人は、何につけても、問われることで考えますし、それが自分の行動についてであれば「内省」の場となります。

  • 授業中にわからないことがあったとき、自力で教科書や参考書を読んで、その解消を図ろうとしていますか。
  • 資料などに書かれていることも、鵜呑みにせず、必要な確認をする習慣が身についていますか。

といった具合に、アンケートの質問文に整えて、定期考査期間を迎える時や、学期の終わりなどに定期的に回答を集めてみましょう。
ひと通り回答させた上で、「これからどうする/何に注力して『これからの自分の学び』を改善する」を文章にさせてみるのもお奨めです。
定期的にアンケートへの回答と決意表明をさせれば、定点観測によって個人としての/集団としての成長も捉える材料として活用できますので、指導の効果を測定するのにも役立てることができるはずです。
回答や提出にICTを使っていれば、データの蓄積も容易です。Googleフォームなどを利用して、集計の手間も抑えましょう。データの収集と蓄積に欠ける手間を減らし、浮いた時間とエネルギーをデータの解析や今後への活かし方の検討に当てていきたいところです。
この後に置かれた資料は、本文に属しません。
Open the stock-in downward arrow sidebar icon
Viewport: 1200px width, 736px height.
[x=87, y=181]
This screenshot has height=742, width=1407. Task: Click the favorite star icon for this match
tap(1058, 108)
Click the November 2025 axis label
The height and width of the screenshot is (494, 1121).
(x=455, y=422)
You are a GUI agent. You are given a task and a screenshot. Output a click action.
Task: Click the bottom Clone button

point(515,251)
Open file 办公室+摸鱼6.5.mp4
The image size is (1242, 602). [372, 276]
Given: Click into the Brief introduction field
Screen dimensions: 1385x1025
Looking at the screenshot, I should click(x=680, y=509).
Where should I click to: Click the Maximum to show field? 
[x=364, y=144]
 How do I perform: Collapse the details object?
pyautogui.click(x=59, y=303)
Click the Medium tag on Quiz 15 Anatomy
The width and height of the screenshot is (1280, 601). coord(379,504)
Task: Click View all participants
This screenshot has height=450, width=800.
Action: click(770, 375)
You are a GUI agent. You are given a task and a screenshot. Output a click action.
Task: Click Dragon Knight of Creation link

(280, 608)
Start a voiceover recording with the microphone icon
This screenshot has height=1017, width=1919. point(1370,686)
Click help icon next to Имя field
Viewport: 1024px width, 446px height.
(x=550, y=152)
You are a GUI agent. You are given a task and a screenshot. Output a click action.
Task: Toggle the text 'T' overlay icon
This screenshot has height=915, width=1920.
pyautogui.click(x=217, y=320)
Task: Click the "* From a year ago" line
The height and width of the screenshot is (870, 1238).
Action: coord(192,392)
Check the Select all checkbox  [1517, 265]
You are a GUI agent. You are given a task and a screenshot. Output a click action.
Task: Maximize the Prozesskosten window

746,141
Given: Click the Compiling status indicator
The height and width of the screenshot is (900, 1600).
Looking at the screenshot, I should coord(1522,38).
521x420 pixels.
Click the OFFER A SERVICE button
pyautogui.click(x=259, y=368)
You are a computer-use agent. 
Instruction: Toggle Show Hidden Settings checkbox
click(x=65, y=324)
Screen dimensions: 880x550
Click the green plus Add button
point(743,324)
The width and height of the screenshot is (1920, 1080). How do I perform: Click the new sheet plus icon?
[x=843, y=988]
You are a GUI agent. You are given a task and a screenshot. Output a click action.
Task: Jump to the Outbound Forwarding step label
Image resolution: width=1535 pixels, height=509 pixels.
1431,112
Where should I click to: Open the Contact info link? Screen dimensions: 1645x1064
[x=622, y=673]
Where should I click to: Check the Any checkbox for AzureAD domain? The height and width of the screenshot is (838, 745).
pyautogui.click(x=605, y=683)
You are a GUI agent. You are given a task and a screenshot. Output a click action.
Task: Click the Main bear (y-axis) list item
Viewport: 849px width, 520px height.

ちなみに、本稿では詳しく触れませんが、テストや課題も(内容のみならず、採点基準なども同時に)新しい学力観に沿ったものに更新を図らなければ、新しくなった学力観に沿ったモノサシとして機能しません。
ルーブリックやポートフォリオだって、作ったけど十分に活用し、学習と指導の改善に役立てられていないのでは、宝の持ちぐされです。新課程も既に完成年度。これまでの取り組みのたな卸しを行う局面です。